» Exercise
Would you transcribe the lines running from the one that holds "Viewport: 867px width, 797px" to the last line of the records? Leave every picture out.

Start of The data

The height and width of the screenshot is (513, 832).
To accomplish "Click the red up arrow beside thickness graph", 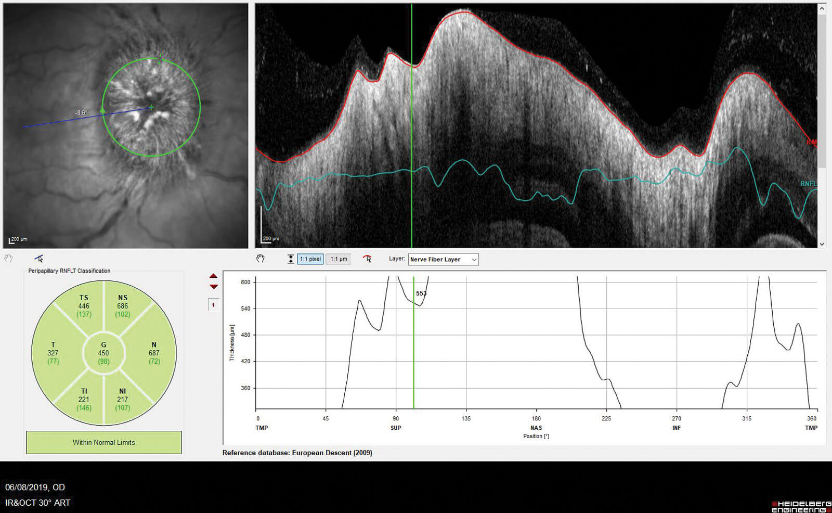I will pos(213,276).
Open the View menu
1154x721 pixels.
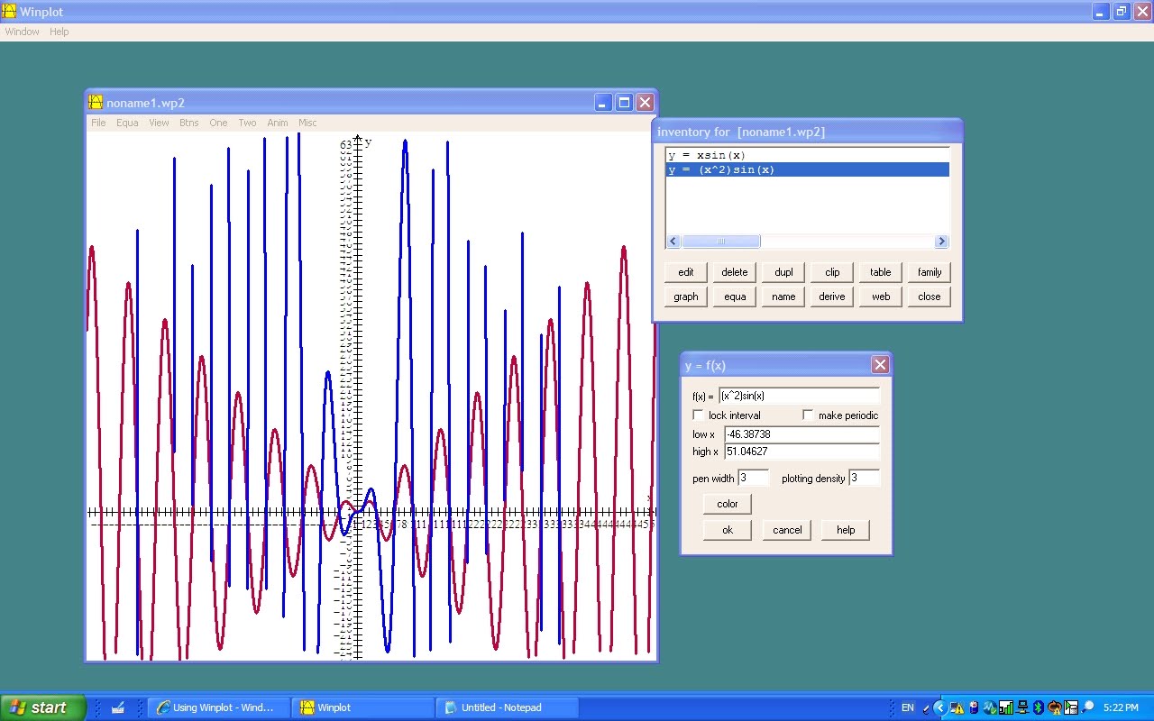159,123
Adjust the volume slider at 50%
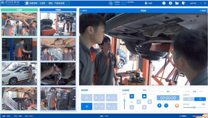The image size is (208, 118). click(x=194, y=107)
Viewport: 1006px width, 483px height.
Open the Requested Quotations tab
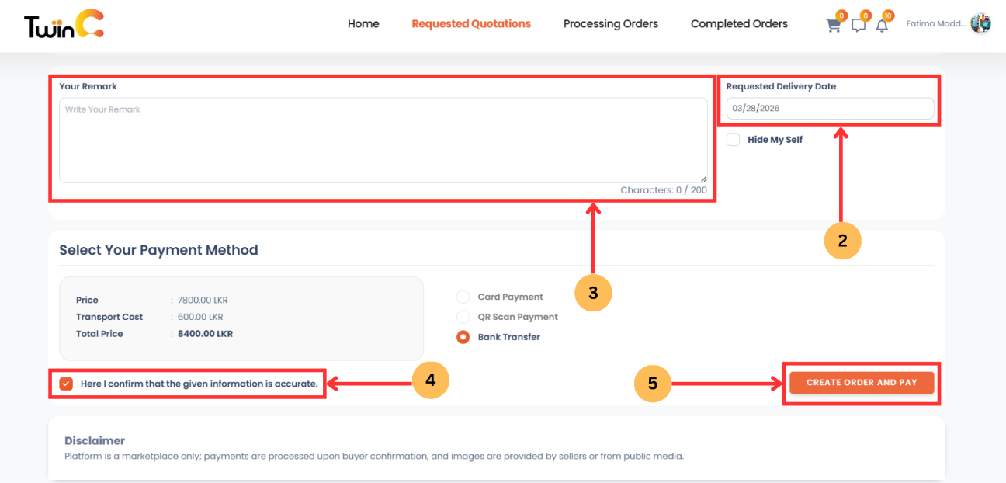pos(471,23)
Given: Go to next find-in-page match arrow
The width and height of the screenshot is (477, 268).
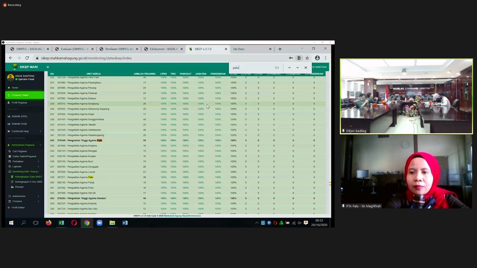Looking at the screenshot, I should (297, 67).
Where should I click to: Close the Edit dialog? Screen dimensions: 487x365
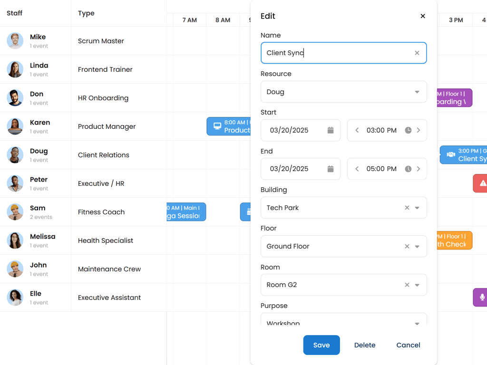(423, 16)
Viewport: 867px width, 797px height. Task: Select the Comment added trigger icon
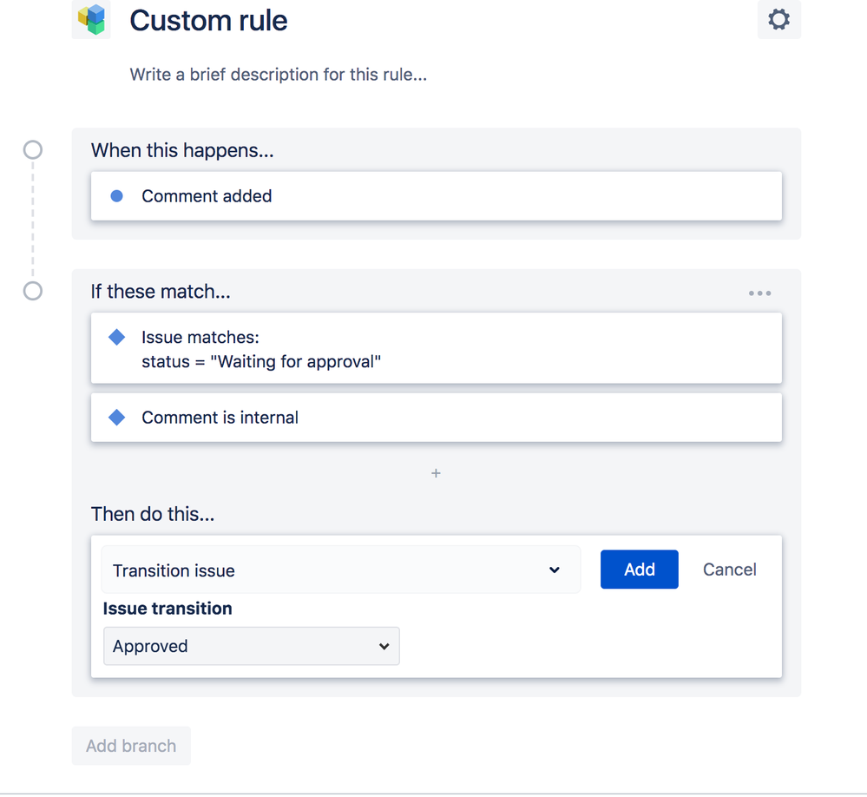115,195
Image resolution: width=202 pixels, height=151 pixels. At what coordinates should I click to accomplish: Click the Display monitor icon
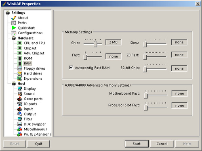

End of The data

» Answer for this exercise
Viewport: 867px width, 797px height. Task: Select the Comment added trigger icon
115,195
Image resolution: width=202 pixels, height=151 pixels. At what coordinates should I click to accomplish: Click the Display monitor icon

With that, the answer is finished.